#### [AIM OF THE EXERCISE]
In the forum thread on finding an equilibrium partial pressure, list every username that appears directly after an @ sign.

#### [EXCERPT TO READ]

Question

If Kc = 1.7E8 at 600 K and reacts according to the equation 2SO2(g) + O2(g) <=> 2SO3(g), and at equilibrium, the partial pressure of SO3 is 200 atm and the partial pressure of O2 is 170 atm, what is the partial pressure of SO2?

I tried making an ICE table, and I got that x is equal to 100, but I can't apply it to my SO2 column because I don't know the initial partial pressure. I even tried to allow the initial SO2 pressure to be a variable and had my equilibrium = A - 2x where A is the initial pressure. But that didn't turn out right. How do I do this?

Answer 1

An ICE table works when you're dealing with a system that IS NOT in equilibrium! Remember, the "C" stands for change - this is the change each reactant/product must undergo to reach an equilibrium concentration/partial pressure.

The question tells you that you're system is ALREADY in equilibrium. That means you can just set up your Kc equation, including the partial pressures already given, and solve for the unknown! Hope that helps!

Answer 2

Be careful in your problem you have the value of Kc (that is defined based in the equilibrium concentrations) and Kp is defined with the equilibrium partial pressures.
Besides as @matt101 mention your system it is at the Equilibrium, the value of Kc given in your problem is going to be different that the Kp that you need to solve the problem because the change in number of moles is different than 0.

Answer 3

You're right @Cuanchi - that's what happens when I read the question too fast!

@kyeong the way to solve the problem is the same, just convert Kc into Kp using the following equation: Kp = Kc (RT)^Δn

Does that equation look familiar?

Answer 4

Yeah, it does! Thank you so much!

#### [DATASET EXCERPTS]
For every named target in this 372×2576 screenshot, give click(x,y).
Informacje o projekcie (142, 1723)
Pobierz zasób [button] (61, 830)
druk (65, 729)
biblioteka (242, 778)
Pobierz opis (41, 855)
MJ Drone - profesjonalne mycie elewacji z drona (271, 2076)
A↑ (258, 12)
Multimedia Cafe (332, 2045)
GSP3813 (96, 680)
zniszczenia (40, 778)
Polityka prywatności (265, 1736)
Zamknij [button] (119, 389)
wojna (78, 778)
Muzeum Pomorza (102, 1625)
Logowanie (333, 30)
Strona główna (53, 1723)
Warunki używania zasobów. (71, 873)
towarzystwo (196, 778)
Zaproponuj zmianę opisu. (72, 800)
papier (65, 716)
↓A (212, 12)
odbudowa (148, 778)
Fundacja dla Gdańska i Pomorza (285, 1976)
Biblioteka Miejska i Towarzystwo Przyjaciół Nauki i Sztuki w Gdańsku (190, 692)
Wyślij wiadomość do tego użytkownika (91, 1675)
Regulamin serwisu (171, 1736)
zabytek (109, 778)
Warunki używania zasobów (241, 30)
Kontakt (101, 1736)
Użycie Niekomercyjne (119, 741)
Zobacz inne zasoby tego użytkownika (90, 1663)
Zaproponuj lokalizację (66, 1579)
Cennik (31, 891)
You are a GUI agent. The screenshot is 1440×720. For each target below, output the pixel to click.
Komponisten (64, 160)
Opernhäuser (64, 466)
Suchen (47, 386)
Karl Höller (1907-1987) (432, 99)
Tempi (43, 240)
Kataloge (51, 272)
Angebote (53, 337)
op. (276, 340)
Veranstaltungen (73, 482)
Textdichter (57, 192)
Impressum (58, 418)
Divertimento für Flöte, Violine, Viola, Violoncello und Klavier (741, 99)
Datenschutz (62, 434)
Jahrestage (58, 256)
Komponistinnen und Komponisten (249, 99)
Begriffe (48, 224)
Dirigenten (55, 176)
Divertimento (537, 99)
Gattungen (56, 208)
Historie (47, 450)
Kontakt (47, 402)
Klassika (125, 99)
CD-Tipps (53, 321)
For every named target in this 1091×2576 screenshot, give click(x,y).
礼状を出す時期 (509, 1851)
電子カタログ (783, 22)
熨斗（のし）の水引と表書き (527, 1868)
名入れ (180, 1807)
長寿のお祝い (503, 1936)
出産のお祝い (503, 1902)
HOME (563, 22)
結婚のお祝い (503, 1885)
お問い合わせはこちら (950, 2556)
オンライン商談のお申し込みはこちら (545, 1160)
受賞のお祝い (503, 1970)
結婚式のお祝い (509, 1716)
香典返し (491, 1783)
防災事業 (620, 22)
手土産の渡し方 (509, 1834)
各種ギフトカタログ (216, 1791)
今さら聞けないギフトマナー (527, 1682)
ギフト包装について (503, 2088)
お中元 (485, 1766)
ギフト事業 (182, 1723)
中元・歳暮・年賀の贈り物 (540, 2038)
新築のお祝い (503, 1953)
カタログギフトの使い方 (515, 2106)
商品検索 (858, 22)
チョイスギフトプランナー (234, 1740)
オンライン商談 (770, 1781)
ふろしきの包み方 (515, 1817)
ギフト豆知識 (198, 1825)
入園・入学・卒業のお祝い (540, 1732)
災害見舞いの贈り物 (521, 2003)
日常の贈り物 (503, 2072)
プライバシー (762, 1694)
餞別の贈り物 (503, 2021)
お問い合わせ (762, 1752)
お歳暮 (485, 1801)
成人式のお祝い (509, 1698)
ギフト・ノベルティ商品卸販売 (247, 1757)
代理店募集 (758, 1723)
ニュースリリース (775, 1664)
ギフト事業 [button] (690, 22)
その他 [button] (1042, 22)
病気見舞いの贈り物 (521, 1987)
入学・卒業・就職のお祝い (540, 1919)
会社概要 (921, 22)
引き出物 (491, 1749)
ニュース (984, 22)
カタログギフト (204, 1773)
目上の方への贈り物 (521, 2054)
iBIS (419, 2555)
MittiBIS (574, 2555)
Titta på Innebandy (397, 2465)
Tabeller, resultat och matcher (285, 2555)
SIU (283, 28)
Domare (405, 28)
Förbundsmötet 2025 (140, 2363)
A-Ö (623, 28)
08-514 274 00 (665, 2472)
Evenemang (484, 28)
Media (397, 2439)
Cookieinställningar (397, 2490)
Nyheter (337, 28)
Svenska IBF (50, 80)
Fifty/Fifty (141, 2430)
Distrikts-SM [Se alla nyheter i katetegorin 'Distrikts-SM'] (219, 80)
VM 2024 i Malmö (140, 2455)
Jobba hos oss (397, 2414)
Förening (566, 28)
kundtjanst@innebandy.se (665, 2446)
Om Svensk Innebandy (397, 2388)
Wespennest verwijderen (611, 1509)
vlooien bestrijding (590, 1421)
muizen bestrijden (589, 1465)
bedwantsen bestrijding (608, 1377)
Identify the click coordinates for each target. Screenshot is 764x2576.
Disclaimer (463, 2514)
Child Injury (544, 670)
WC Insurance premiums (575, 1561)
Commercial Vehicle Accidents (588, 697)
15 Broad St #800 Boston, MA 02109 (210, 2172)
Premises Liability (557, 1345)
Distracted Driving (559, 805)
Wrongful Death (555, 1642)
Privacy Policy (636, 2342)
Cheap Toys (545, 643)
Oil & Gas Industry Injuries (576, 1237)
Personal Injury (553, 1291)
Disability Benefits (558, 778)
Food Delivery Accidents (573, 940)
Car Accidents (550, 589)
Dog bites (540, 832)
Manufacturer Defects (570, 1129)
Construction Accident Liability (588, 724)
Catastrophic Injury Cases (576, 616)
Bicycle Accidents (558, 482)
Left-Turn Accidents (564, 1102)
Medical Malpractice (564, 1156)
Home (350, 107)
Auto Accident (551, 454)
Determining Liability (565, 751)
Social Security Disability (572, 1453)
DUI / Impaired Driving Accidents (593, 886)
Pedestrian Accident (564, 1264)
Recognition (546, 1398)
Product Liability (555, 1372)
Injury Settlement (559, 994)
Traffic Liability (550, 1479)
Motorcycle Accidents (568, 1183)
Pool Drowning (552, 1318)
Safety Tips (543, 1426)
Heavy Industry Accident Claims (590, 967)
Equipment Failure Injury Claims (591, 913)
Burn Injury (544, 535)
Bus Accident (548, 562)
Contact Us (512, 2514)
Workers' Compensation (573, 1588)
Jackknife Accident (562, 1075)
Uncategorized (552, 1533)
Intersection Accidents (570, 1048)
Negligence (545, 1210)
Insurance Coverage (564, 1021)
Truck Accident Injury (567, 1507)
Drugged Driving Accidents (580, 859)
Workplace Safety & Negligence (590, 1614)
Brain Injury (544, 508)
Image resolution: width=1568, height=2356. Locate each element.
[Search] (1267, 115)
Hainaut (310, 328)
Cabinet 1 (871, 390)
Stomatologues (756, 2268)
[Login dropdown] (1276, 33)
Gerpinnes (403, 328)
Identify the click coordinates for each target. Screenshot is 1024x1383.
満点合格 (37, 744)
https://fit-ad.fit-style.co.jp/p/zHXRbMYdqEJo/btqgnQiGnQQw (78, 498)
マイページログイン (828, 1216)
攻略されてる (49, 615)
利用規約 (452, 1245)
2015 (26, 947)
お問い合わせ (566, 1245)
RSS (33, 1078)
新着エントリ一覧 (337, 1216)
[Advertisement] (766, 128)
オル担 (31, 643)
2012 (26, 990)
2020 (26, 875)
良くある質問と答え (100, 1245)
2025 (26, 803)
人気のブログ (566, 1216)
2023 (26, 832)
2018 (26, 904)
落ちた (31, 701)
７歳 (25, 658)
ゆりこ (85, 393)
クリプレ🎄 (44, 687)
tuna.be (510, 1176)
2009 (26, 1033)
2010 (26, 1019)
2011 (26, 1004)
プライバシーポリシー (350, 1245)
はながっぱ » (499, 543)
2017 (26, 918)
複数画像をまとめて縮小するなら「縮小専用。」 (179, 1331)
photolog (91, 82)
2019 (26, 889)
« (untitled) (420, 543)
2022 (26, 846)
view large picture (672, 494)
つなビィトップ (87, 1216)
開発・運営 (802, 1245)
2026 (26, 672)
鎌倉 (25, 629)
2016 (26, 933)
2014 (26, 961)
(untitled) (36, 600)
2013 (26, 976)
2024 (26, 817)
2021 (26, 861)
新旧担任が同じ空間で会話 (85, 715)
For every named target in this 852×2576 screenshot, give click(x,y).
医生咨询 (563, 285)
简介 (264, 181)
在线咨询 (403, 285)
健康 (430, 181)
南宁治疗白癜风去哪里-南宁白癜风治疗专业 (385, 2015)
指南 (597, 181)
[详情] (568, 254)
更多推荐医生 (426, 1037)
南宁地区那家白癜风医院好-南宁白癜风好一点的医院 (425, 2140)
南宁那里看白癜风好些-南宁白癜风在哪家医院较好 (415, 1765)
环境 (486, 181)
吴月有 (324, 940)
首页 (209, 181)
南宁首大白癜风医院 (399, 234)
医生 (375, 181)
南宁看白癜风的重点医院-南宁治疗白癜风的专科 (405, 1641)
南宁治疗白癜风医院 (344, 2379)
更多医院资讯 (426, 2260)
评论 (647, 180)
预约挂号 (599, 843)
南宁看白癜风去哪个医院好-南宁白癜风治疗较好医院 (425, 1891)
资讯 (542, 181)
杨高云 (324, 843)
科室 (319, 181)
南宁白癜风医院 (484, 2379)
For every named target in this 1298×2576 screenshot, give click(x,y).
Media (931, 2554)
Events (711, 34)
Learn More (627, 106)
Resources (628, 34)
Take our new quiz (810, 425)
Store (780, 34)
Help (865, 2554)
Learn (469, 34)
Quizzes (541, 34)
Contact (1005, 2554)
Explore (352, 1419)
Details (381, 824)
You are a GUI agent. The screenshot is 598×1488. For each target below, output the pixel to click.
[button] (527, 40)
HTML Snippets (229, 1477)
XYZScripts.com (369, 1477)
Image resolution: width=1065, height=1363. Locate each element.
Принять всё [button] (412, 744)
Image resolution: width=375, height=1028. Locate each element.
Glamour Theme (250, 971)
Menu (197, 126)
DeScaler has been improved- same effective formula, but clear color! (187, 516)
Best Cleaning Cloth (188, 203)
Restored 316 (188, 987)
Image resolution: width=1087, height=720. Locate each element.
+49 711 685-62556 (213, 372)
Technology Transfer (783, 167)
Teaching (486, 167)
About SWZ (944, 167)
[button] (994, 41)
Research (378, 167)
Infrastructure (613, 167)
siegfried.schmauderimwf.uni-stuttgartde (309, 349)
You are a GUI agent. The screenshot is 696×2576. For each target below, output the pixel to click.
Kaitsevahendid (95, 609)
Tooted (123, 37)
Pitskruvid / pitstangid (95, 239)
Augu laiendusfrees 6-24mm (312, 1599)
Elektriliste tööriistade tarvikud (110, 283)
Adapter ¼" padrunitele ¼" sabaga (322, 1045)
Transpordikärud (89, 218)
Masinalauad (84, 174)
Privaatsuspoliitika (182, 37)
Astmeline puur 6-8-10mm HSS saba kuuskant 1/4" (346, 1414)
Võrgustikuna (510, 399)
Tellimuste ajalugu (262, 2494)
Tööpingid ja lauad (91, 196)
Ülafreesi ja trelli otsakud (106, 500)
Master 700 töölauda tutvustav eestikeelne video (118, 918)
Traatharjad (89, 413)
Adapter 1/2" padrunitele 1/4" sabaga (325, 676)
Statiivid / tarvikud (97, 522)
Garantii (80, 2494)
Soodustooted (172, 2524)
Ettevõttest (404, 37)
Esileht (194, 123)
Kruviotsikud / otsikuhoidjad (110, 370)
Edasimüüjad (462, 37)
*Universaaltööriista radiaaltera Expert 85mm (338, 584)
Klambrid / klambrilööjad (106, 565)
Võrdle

#### [ANSWER TO THE EXERCISE]
matt101, Cuanchi, kyeong